Jenny Saville
Anyone familiar with contemporary figurative painting knows the formidable work of Jenny Saville. For the past thirty years, beginning as a peripheral YBA, she has steadily climbed the ladder of contemporary art stardom to sit somewhere near its pinnacle. She emerged through the collector, Charles Saatchi, in the early 90’s with a gift for figurative realism, somewhat in the style of Lucian Freud and from there expanded her range to documentation of Bacon-esque deformation of the human head, either through injury or because of plastic surgery. The wounds and disfigurement along with corporeal bodies announced her consummate mastery of painterly realism on a scale that took on the big boys of painting. But it’s the taking on of the big boys that has planted the seeds of doubt in this writer’s mind.
I’ve already named two big boys, Bacon and Freud. They were formative influences and for a young painter just finding her voice, wholly expected. In her recent work she has obviously been watching the strategies and methods of Abstract Expressionism, De Kooning in particular. Her building up of flesh has taken on greater gestural authority over a lengthy period. The substance of paint itself, a stand -n for flesh or even by transubstantiation flesh itself. At least this is a noted aim of Saville’s. Her scale has remained enormous which flirts with the problem of overblown importance. The grand scale, ubiquitous in contemporary art brings up art as spectacle and worse, entertainment. Extremely large scale announces ahead of time its importance. The viewer is robbed of her own sense of discovery. It’s as if the painting tells you what to think before you draw your own conclusions. Since Pollock et al. introduced the painting as mural, this sort of scale has become an issue people accept and avoid at the same time.

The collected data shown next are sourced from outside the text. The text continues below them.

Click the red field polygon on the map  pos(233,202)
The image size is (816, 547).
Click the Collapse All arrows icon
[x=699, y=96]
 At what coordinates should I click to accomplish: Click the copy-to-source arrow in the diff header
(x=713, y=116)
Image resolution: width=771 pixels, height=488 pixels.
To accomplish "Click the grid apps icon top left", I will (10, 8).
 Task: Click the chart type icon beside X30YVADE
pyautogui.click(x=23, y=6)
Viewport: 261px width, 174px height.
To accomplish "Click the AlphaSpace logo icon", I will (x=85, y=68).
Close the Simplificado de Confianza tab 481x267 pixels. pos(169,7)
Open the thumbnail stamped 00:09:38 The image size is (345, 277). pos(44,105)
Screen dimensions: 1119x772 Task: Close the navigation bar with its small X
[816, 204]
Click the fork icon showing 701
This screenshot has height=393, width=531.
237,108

With scale, authoritative facture, unimpeachable skill, and shock firmly established tools of her trade Saville has in the last decade aligned her practice with the titans of painting. This not only includes those already mentioned but the Old Masters and the explicit introduction of abstract gestural painting. This new stage exposes her work to new criteria and reassessment. It’s one thing to paint heroic figures in a de Kooning manner in a spirit of irony and as a possible feminist stance, but then the introduction of Old Master composition and technique opens the work to another level of fragile exposure.
The recent paintings are more obvious in their construction. She begins with a frenzy of abstract gestural tropes and then superimposes her trademark realism over the top being careful to leave strategically placed passages of the underlying abstraction. The ploy has become a series of quotations rather than the unified statement of her earlier work. Maybe she tired of the body as site for disruption by elective surgery which provided her with a subject and the topical content of women under societal pressure to conform to the male gaze. Now her work has in some ways become purely formalist. She’s interested in how paint behaves, how style performs; if I fuse one style with another will my scale be justified, can I make tradition and modernism work together.
These recent quotations announce importance because work as pre-emptive strategies in the same way scale does. Out of One, a pastiche of old master draughtmanship, pentimenti, coupled with Abstract Expressionist calligraphy, evident in her recent large-scale drawings, compounds her vulnerability as an artist losing her grip on what she has been very good at, using her unquestioned ability with paint to honestly and sincerely state her truth as a painter. Now she’s wandered into a post-modern maze where she is quoting all the important influences, in this case, Twombly-esque scribbling, doing a mash-up to evoke a grand unified statement. The results while superficially impressive, can appear hollow. It’s a terrain that has been cushioned by the comforting knowledge that quoting old masters such as Leonardo protect the work from scrutiny by its association. All risk is diminished and the danger is a dull safety pervades the work leaving its pallor of mastery a pale diaphanous veil.
I have no doubt of Saville’s sincerity. It might be said her development echoes that of any number of highly successful artists of the last forty-five years. The art market itself, its hype, its wealth are contributing factors to the rise of reputations often ill-equipped to deal with extreme pressures of investment and commercial gain. Saville appears to have her head firmly on her shoulders but has strayed somewhat to feed the discourse. This pressure to present something new, while understandable, can tempt an artist into territory not their own. Saville is better when she addresses her concerns. It is always dangerous to embrace fashionable strategies and theories belonging to others. It can easily slip into a pose. Saville is better than that.